» Consigne
Reproduisez à l'identique le passage de l'arrêt de la Cour de cassation qui commence par « 3. Le 25 novembre » et se poursuit jusqu'à « mouvements de titres. ».

Les demandeurs invoquent, à l'appui de leur pourvoi, quatre moyens de cassation.
Le dossier a été communiqué au procureur général.
Sur le rapport de Mme Lefeuvre, conseiller référendaire, les observations de la SAS Boulloche, Colin, Stoclet et Associés, avocat de MM. [U] et [B], des sociétés Knight & [U] management (KPM) et GS BD, de la SCP Boutet et Hourdeaux, avocat des sociétés Inforama Limited et Inforama Limited, venant aux droits de la société Professional Consulting, de la SCP Piwnica et Molinié, avocat de la société IT & M, après débats en l'audience publique du 5 novembre 2024 où étaient présents M. Vigneau, président, Mme Lefeuvre, conseiller référendaire rapporteur, M. Ponsot, conseiller doyen, et Mme Sezer, greffier de chambre,
la chambre commerciale, financière et économique de la Cour de cassation, composée des président et conseillers précités, après en avoir délibéré conformément à la loi, a rendu le présent arrêt.
Faits et procédure
1. Selon l'arrêt attaqué (Versailles, 28 septembre 2021), le 29 avril 2013, MM. [U] et [B] et la société IT&M, actionnaires de la société Professionnal Service Consulting (la société PSC), ont conclu un pacte d'actionnaires stipulant notamment une promesse de MM. [U] et [B] de céder leurs actions à la société IT&M en cas de rupture de leur lien d'affaires.
2. Concomitamment à la cession, les sociétés PSC et IT&M ont conclu deux contrats de prestations de services avec MM. [U] et [B], comportant une possibilité de substitution au profit des sociétés Knight & [U] Management (la société KPM) et GS BD, dirigées respectivement par chacun d'eux.
3. Le 25 novembre 2013, à la suite de la résiliation de ces contrats, la société IT&M a levé l'option d'achat des actions de la société PSC détenues par MM. [U] et [B], mais ces derniers ont refusé de signer les ordres de mouvements de titres.
4. Le 3 février 2014, MM. [U] et [B] et les sociétés KPM et GS BD ont assigné la société PSC en responsabilité devant un tribunal de commerce.
5. Le 11 septembre 2014, il a été procédé à la transcription, dans les registres de la société PSC, de la cession des actions PSC à la société IT&M.
6. Le 29 décembre 2014, la société IT&M a cédé l'intégralité des actions de la société PSC à la société de droit anglais Inforama Limited (la société Inforama), la société PSC étant absorbée par cette société par une transmission universelle de patrimoine et, à la suite de sa dissolution, radiée du registre du commerce et des sociétés.
7. Par des lettres recommandées avec demande d'avis de réception du 7 avril 2015 puis par un acte d'huissier de justice du 9 avril 2015, MM. [U] et [B] ont formé, devant le même tribunal, opposition à la dissolution de la société PSC.
8. Les deux instances ont été jointes.
Examen des moyens
Sur le deuxième moyen et le quatrième moyen, pris en sa première branche
9. En application de l'article 1014, alinéa 2, du code de procédure civile, il n'y a pas lieu de statuer par une décision spécialement motivée sur ces griefs qui ne sont manifestement pas de nature à entraîner la cassation.

» Données ci-dessous
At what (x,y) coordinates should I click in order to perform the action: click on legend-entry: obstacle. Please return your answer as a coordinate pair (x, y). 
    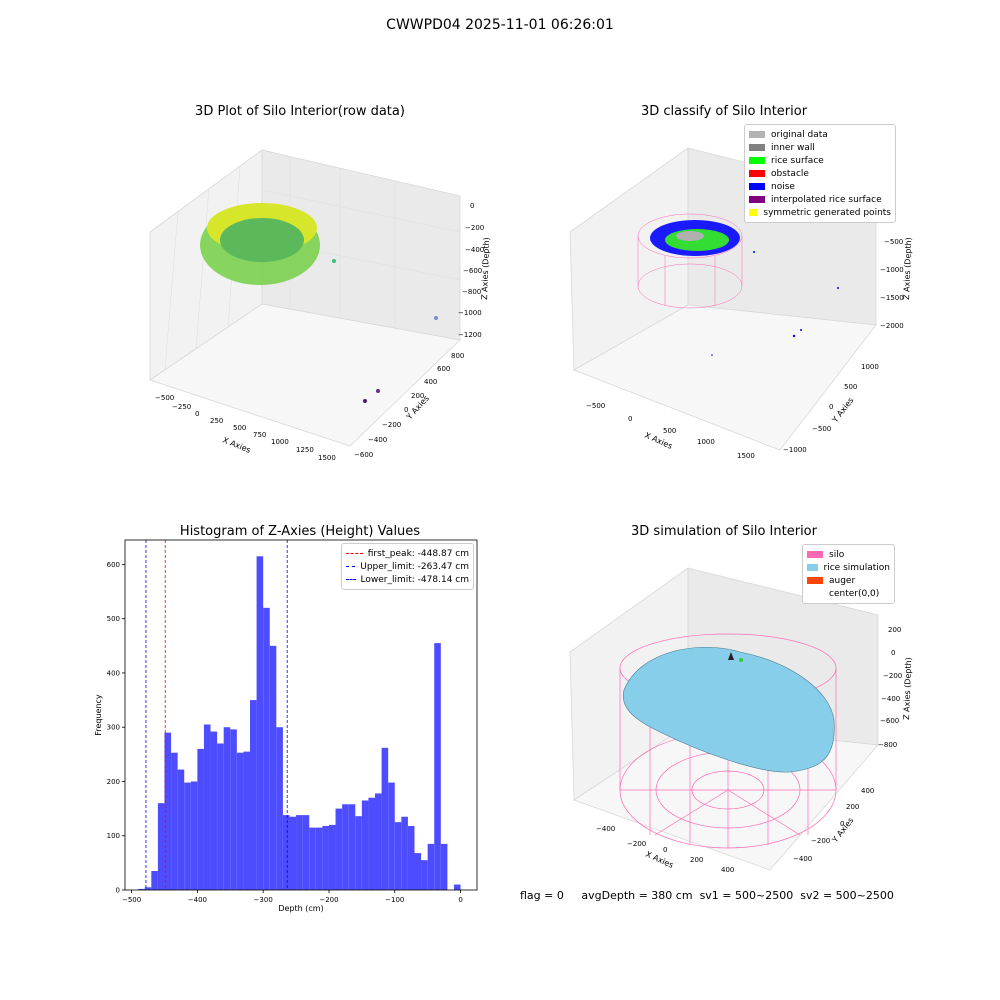
    Looking at the image, I should click on (820, 174).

» Résultat attendu
3. Le 25 novembre 2013, à la suite de la résiliation de ces contrats, la société IT&M a levé l'option d'achat des actions de la société PSC détenues par MM. [U] et [B], mais ces derniers ont refusé de signer les ordres de mouvements de titres.